Unknown — "Bronze hydria (water jar)" (mid-5th century BCE), public domain
Di nuovo sotto accusa per empietà
Aristotele osserva la giuria ateniese che si raduna. L’accusa: empietà, la stessa che uccise Socrate. Lo accusano di aver venerato Ermia—il suo amico assassinato—invece degli dèi della città.
Una città dove le parole sono pericolose
Atene è una democrazia, ma i nervi sono a fior di pelle dopo decenni di guerre e paranoia. I filosofi vengono accusati di tutto: corrompere i giovani, aizzare i re persiani. Basta una voce per rovinarti la vita.
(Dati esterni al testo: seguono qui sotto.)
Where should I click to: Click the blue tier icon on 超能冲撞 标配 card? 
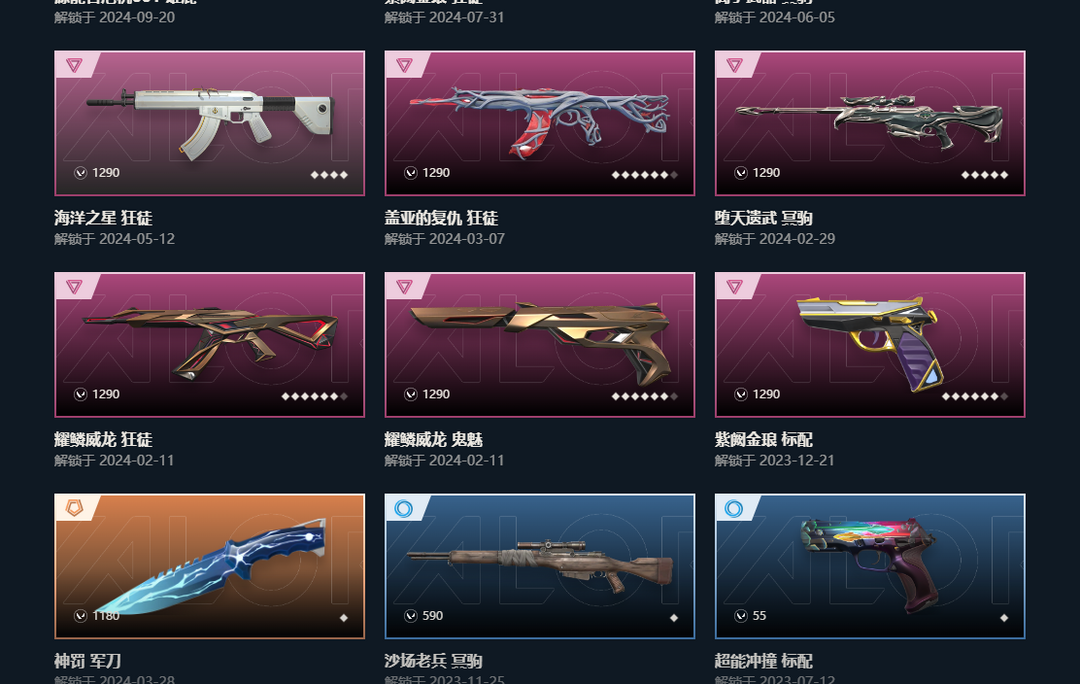point(734,508)
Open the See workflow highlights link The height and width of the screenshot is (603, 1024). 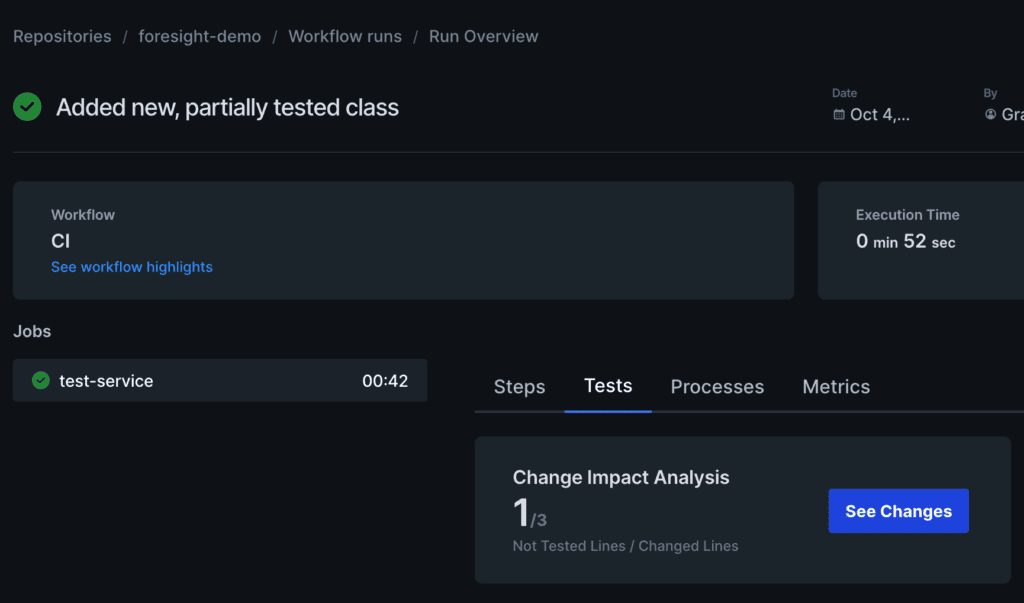(131, 267)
Aristotele fugge prima del verdetto
Aristotele lascia Atene, dicendo che non permetterà alla città di "peccare due volte contro la filosofia". Non tornerà mai più—e Atene non lo richiamerà mai. Anche il genio sa quando è ora di scappare.
Anche le menti più celebri di Atene camminavano sul filo—una parola sbagliata e la città poteva rivoltarsi contro di te. La fama non era uno scudo contro il sospetto, solo un bersaglio più grande.